__PROBLEM REQUIREMENTS__
Reprint the listing. Every line must match the original exactly.

__LISTED ENTRIES__
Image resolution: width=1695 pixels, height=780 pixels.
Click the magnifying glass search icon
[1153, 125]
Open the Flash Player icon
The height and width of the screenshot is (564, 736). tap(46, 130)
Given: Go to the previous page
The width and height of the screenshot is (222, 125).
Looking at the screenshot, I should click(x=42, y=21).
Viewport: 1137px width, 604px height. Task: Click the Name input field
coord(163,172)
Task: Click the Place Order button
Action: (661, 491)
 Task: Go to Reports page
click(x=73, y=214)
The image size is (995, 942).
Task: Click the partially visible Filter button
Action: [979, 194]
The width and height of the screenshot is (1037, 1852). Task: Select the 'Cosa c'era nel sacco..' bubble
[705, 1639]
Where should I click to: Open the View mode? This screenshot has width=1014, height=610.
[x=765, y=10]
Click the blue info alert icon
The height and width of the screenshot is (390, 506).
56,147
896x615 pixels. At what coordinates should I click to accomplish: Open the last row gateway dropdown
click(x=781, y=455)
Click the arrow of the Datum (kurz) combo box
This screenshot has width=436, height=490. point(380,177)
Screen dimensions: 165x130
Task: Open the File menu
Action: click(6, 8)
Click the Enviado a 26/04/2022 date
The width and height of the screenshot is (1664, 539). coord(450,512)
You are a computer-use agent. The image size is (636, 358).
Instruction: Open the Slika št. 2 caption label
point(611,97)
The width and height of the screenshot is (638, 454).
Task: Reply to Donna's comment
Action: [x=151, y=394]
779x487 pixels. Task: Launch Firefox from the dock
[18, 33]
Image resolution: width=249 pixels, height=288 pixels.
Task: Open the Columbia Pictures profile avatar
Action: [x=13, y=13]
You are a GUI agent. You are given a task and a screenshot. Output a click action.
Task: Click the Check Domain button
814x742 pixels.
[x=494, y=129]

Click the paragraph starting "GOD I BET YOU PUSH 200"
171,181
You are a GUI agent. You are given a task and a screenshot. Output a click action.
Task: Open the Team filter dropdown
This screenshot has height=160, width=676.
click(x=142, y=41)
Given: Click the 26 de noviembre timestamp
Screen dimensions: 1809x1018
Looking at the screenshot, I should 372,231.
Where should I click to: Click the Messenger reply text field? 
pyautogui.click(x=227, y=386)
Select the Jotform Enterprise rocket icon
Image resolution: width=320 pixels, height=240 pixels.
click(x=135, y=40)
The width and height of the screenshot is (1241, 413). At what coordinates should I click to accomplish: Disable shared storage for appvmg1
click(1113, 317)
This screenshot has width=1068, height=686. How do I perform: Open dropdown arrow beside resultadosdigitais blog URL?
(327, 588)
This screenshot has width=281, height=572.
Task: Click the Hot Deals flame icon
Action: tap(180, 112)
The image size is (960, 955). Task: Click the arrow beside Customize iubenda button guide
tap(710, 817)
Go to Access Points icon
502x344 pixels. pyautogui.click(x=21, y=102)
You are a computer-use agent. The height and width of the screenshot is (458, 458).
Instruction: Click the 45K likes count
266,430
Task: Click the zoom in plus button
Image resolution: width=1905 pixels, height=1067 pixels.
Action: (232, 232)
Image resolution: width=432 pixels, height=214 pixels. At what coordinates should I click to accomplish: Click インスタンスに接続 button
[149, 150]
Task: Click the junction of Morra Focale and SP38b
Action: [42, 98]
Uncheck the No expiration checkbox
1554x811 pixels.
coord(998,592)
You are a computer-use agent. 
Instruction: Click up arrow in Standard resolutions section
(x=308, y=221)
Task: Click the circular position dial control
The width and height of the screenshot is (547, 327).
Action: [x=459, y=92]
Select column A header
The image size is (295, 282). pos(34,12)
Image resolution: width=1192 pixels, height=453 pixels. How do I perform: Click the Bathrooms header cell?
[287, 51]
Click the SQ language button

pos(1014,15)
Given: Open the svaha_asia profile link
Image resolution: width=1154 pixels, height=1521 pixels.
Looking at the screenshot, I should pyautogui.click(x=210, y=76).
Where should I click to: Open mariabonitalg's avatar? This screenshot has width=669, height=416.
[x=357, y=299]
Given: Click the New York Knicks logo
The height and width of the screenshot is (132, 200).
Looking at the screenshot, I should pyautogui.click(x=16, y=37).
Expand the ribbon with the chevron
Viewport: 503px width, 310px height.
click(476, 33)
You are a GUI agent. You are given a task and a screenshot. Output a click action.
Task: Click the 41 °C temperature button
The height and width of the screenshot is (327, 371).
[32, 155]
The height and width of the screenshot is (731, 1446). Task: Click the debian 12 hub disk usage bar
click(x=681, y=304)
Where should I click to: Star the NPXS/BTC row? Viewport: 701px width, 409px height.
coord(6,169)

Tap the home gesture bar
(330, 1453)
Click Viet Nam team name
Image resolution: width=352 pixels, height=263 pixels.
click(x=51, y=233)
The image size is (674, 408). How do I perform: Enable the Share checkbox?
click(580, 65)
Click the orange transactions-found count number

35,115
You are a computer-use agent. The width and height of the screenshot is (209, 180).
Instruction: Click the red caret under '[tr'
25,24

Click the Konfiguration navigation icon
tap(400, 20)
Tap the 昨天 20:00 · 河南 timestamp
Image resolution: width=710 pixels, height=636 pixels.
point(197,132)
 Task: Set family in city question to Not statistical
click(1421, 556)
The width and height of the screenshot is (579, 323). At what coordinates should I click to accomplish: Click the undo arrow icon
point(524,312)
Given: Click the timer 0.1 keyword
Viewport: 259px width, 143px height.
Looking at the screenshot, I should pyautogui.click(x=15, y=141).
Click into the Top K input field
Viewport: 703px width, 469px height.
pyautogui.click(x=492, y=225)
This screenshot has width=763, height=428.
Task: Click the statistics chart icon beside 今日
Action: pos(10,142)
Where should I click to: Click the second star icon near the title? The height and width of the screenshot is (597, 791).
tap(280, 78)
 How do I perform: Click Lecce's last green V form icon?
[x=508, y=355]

__ANSWER BOX__
Image resolution: width=1695 pixels, height=780 pixels.
Click the magnifying glass search icon
[1153, 125]
Open the Flash Player icon
The height and width of the screenshot is (564, 736). tap(46, 130)
Given: Go to the previous page
The width and height of the screenshot is (222, 125).
Looking at the screenshot, I should click(x=42, y=21).
Viewport: 1137px width, 604px height. Task: Click the Name input field
coord(163,172)
Task: Click the Place Order button
Action: (661, 491)
 Task: Go to Reports page
click(x=73, y=214)
The image size is (995, 942).
Task: Click the partially visible Filter button
Action: [979, 194]
The width and height of the screenshot is (1037, 1852). Task: Select the 'Cosa c'era nel sacco..' bubble
[705, 1639]
Where should I click to: Open the View mode? This screenshot has width=1014, height=610.
[x=765, y=10]
Click the blue info alert icon
The height and width of the screenshot is (390, 506).
56,147
896x615 pixels. At what coordinates should I click to accomplish: Open the last row gateway dropdown
click(x=781, y=455)
Click the arrow of the Datum (kurz) combo box
This screenshot has width=436, height=490. point(380,177)
Screen dimensions: 165x130
Task: Open the File menu
Action: click(6, 8)
Click the Enviado a 26/04/2022 date
The width and height of the screenshot is (1664, 539). coord(450,512)
You are a computer-use agent. The image size is (636, 358).
Instruction: Open the Slika št. 2 caption label
point(611,97)
The width and height of the screenshot is (638, 454).
Task: Reply to Donna's comment
Action: [x=151, y=394]
779x487 pixels. Task: Launch Firefox from the dock
[18, 33]
Image resolution: width=249 pixels, height=288 pixels.
Task: Open the Columbia Pictures profile avatar
Action: [x=13, y=13]
You are a GUI agent. You are given a task and a screenshot. Output a click action.
Task: Click the Check Domain button
814x742 pixels.
[x=494, y=129]

Click the paragraph starting "GOD I BET YOU PUSH 200"
171,181
You are a GUI agent. You are given a task and a screenshot. Output a click action.
Task: Open the Team filter dropdown
This screenshot has height=160, width=676.
click(x=142, y=41)
Given: Click the 26 de noviembre timestamp
Screen dimensions: 1809x1018
Looking at the screenshot, I should 372,231.
Where should I click to: Click the Messenger reply text field? 
pyautogui.click(x=227, y=386)
Select the Jotform Enterprise rocket icon
Image resolution: width=320 pixels, height=240 pixels.
click(x=135, y=40)
The width and height of the screenshot is (1241, 413). At what coordinates should I click to accomplish: Disable shared storage for appvmg1
click(1113, 317)
This screenshot has width=1068, height=686. How do I perform: Open dropdown arrow beside resultadosdigitais blog URL?
(327, 588)
This screenshot has width=281, height=572.
Task: Click the Hot Deals flame icon
Action: tap(180, 112)
The image size is (960, 955). Task: Click the arrow beside Customize iubenda button guide
tap(710, 817)
Go to Access Points icon
502x344 pixels. pyautogui.click(x=21, y=102)
You are a computer-use agent. The height and width of the screenshot is (458, 458).
Instruction: Click the 45K likes count
266,430
Task: Click the zoom in plus button
Image resolution: width=1905 pixels, height=1067 pixels.
Action: (232, 232)
Image resolution: width=432 pixels, height=214 pixels. At what coordinates should I click to accomplish: Click インスタンスに接続 button
[149, 150]
Task: Click the junction of Morra Focale and SP38b
Action: [42, 98]
Uncheck the No expiration checkbox
1554x811 pixels.
coord(998,592)
You are a computer-use agent. 
Instruction: Click up arrow in Standard resolutions section
(x=308, y=221)
Task: Click the circular position dial control
The width and height of the screenshot is (547, 327).
Action: [x=459, y=92]
Select column A header
The image size is (295, 282). pos(34,12)
Image resolution: width=1192 pixels, height=453 pixels. How do I perform: Click the Bathrooms header cell?
[287, 51]
Click the SQ language button

pos(1014,15)
Given: Open the svaha_asia profile link
Image resolution: width=1154 pixels, height=1521 pixels.
Looking at the screenshot, I should pyautogui.click(x=210, y=76).
Where should I click to: Open mariabonitalg's avatar? This screenshot has width=669, height=416.
[x=357, y=299]
Given: Click the New York Knicks logo
The height and width of the screenshot is (132, 200).
Looking at the screenshot, I should pyautogui.click(x=16, y=37).
Expand the ribbon with the chevron
Viewport: 503px width, 310px height.
click(476, 33)
You are a GUI agent. You are given a task and a screenshot. Output a click action.
Task: Click the 41 °C temperature button
The height and width of the screenshot is (327, 371).
[32, 155]
The height and width of the screenshot is (731, 1446). Task: Click the debian 12 hub disk usage bar
click(x=681, y=304)
Where should I click to: Star the NPXS/BTC row? Viewport: 701px width, 409px height.
coord(6,169)

Tap the home gesture bar
(330, 1453)
Click Viet Nam team name
Image resolution: width=352 pixels, height=263 pixels.
click(x=51, y=233)
The image size is (674, 408). How do I perform: Enable the Share checkbox?
click(580, 65)
Click the orange transactions-found count number

35,115
You are a computer-use agent. The width and height of the screenshot is (209, 180).
Instruction: Click the red caret under '[tr'
25,24

Click the Konfiguration navigation icon
tap(400, 20)
Tap the 昨天 20:00 · 河南 timestamp
Image resolution: width=710 pixels, height=636 pixels.
point(197,132)
 Task: Set family in city question to Not statistical
click(1421, 556)
The width and height of the screenshot is (579, 323). At what coordinates should I click to accomplish: Click the undo arrow icon
point(524,312)
Given: Click the timer 0.1 keyword
Viewport: 259px width, 143px height.
Looking at the screenshot, I should pyautogui.click(x=15, y=141).
Click into the Top K input field
Viewport: 703px width, 469px height.
pyautogui.click(x=492, y=225)
This screenshot has width=763, height=428.
Task: Click the statistics chart icon beside 今日
Action: pos(10,142)
Where should I click to: Click the second star icon near the title? The height and width of the screenshot is (597, 791).
tap(280, 78)
 How do I perform: Click Lecce's last green V form icon?
[x=508, y=355]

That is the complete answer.